▶ [EXERCISE DATA]:
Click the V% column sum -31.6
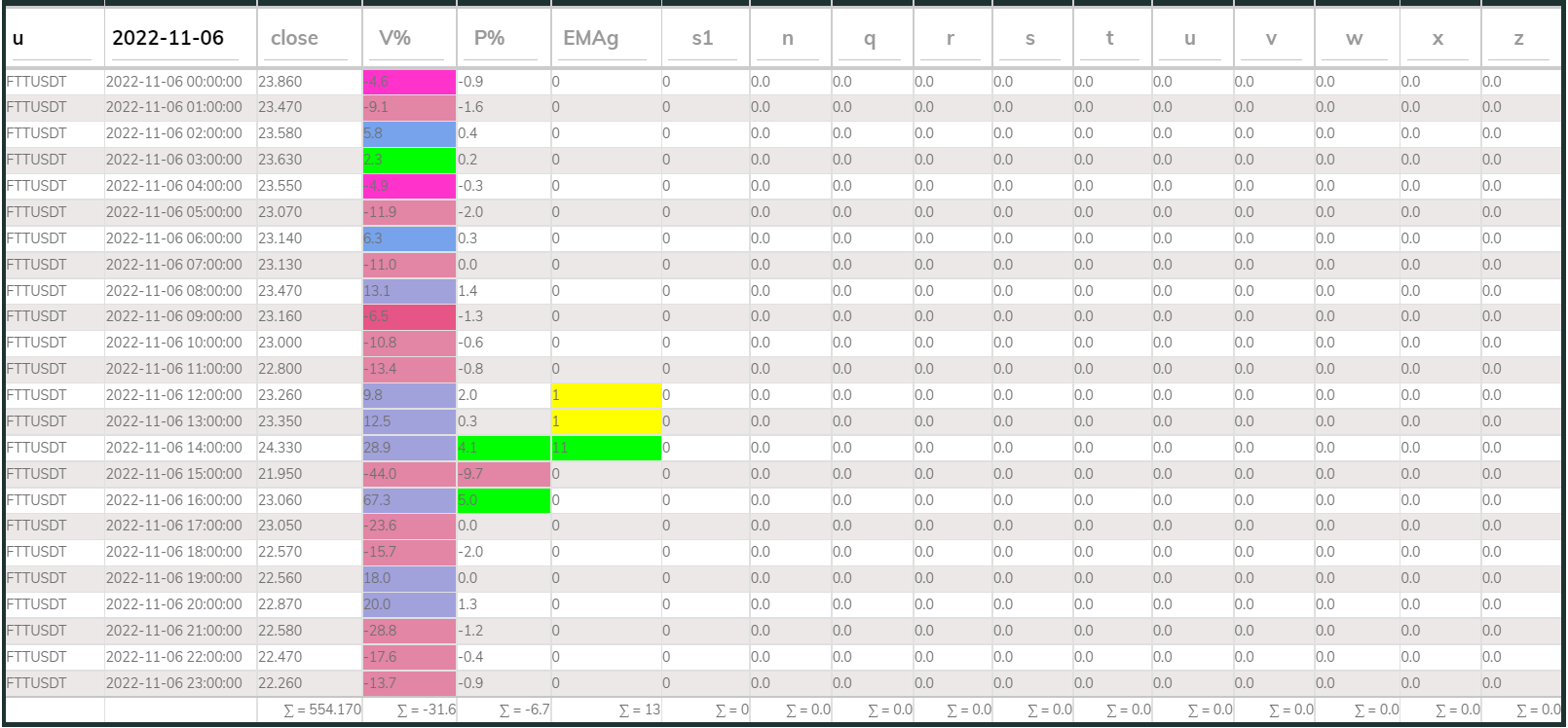The image size is (1568, 728). coord(426,710)
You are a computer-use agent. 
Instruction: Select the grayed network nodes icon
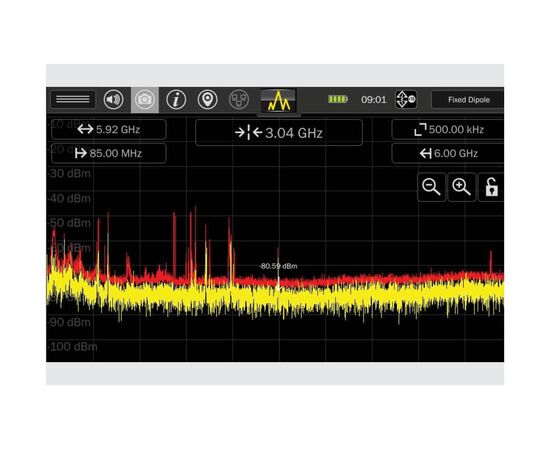(x=239, y=100)
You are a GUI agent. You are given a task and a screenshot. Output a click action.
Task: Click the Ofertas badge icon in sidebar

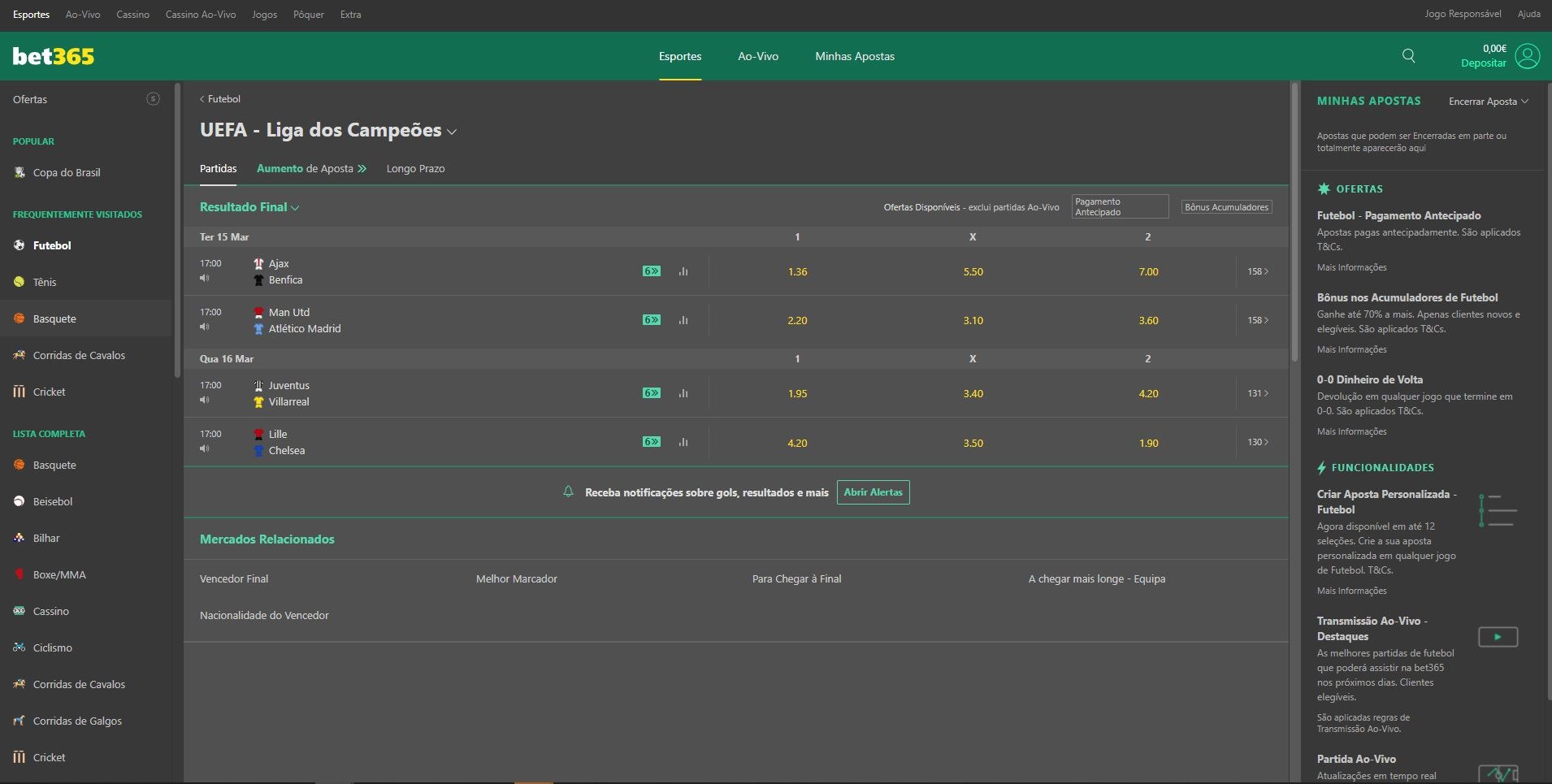click(153, 99)
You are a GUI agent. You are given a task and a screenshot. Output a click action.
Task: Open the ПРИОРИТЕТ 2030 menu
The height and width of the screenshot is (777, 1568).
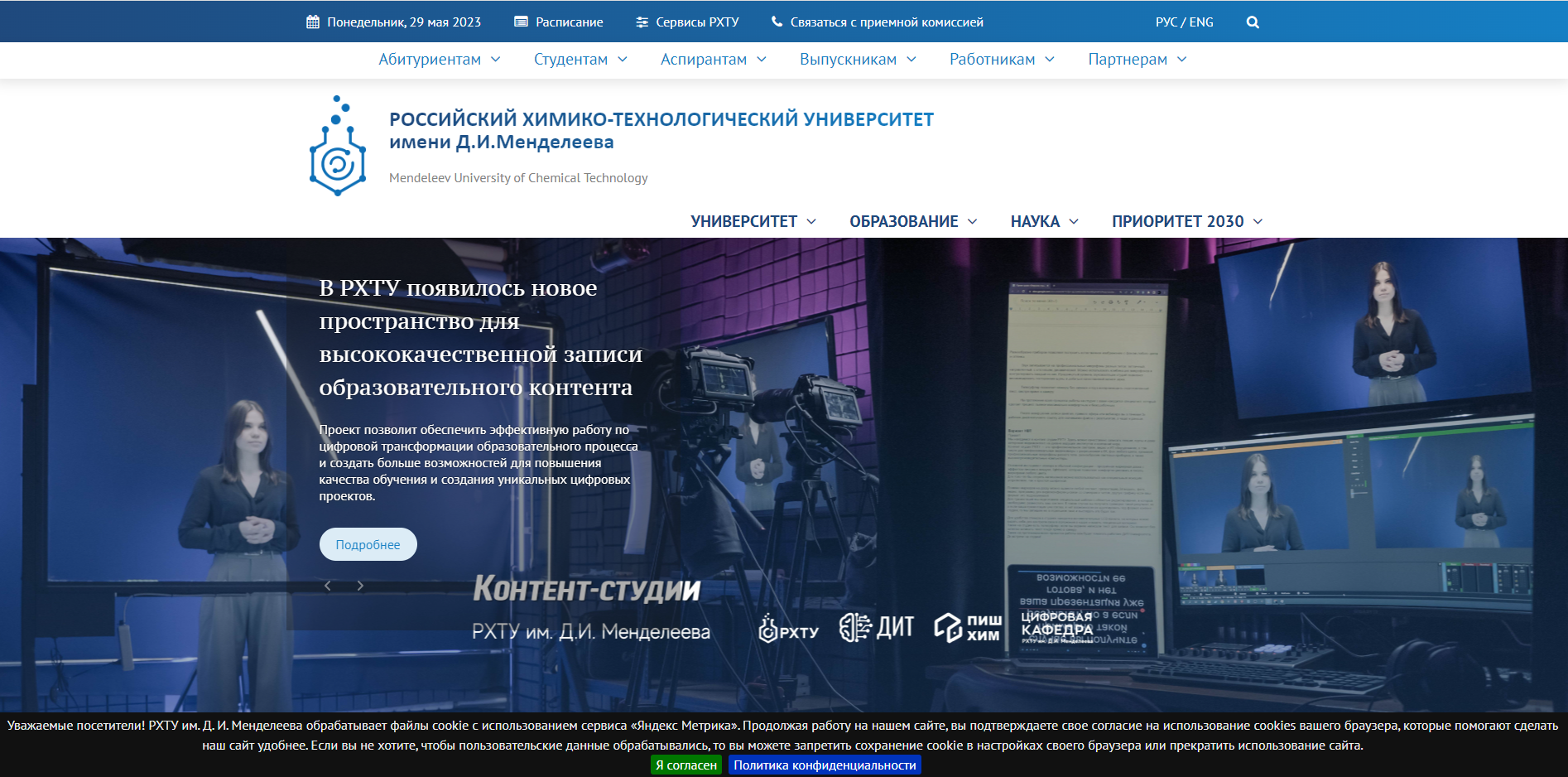tap(1186, 221)
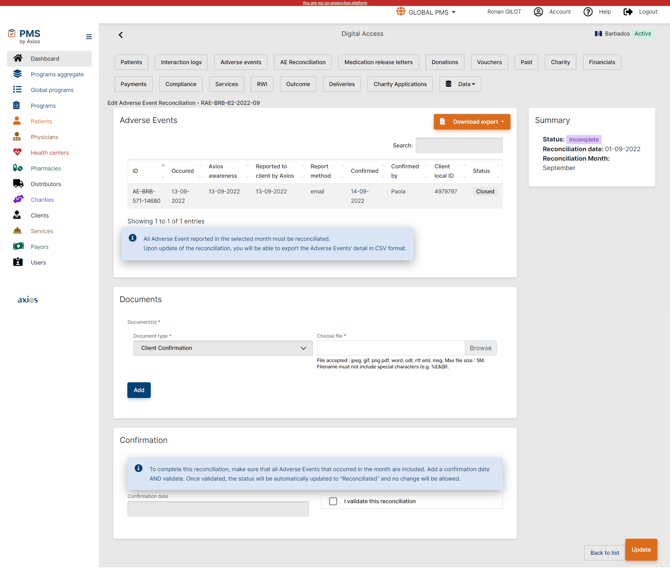Screen dimensions: 670x568
Task: Click the Dashboard home icon in sidebar
Action: coord(17,59)
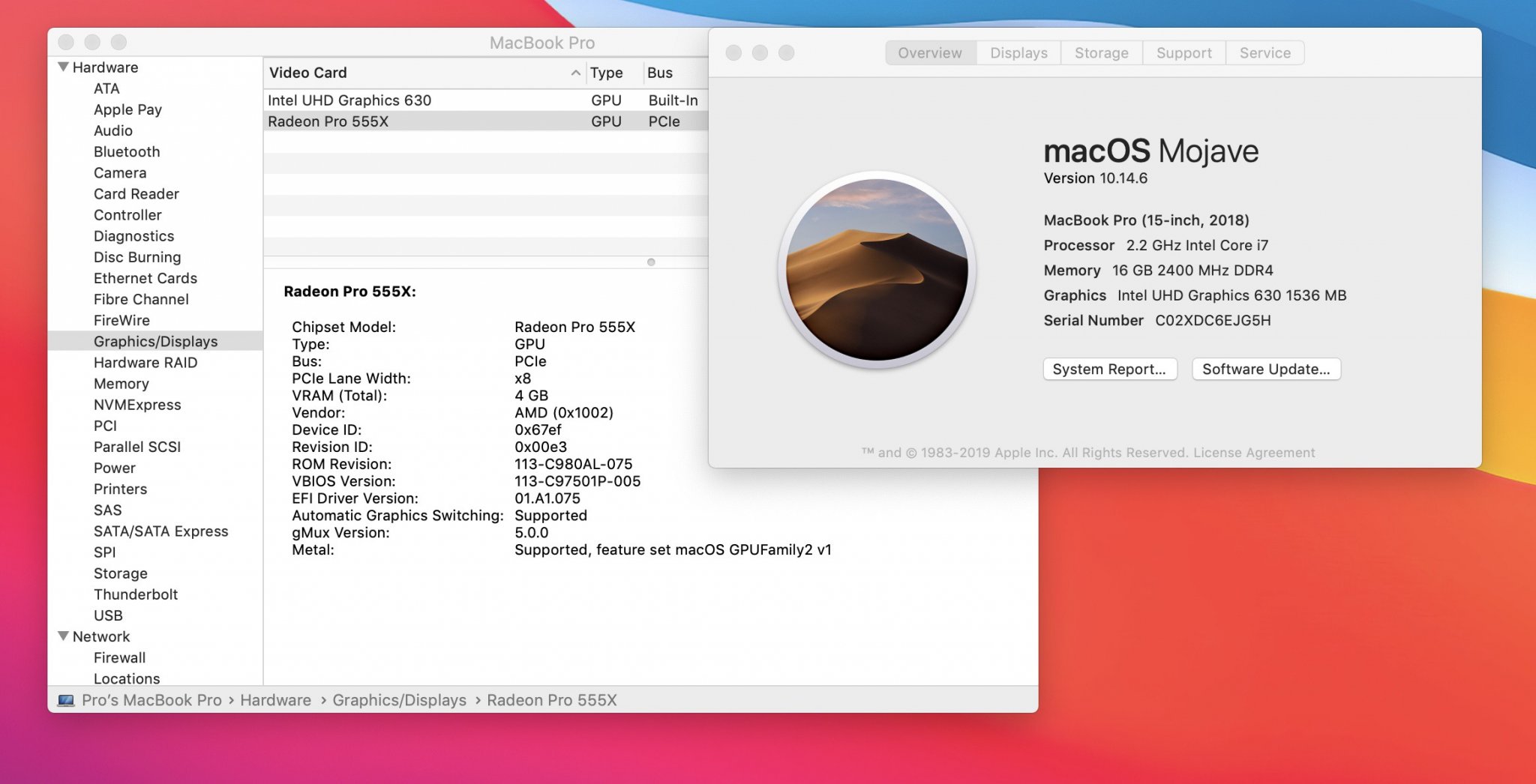Click Graphics/Displays in the path bar
The width and height of the screenshot is (1536, 784).
pyautogui.click(x=399, y=700)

▶ [WHAT IS NEEDED]:
Down to the final line, restate the material above word for word, but omit its pictures.

▶ [EXERCISE RESPONSE]:
Click the V% column sum -31.6
The image size is (1568, 728). coord(426,710)
You are a computer-use agent. 
Instruction: Select the grayed network nodes icon
(x=239, y=100)
You are a GUI agent. You are given a task and a screenshot. Output a click action.
Task: Click the Ofertas badge icon in sidebar

click(153, 99)
You are a GUI agent. You are given a task and a screenshot. Output a click action.
Task: Open the ПРИОРИТЕТ 2030 menu
The height and width of the screenshot is (777, 1568).
tap(1186, 221)
Screen dimensions: 670x568
Task: Click the Dashboard home icon in sidebar
Action: coord(17,59)
Click Graphics/Displays in the path bar
The width and height of the screenshot is (1536, 784).
pyautogui.click(x=399, y=700)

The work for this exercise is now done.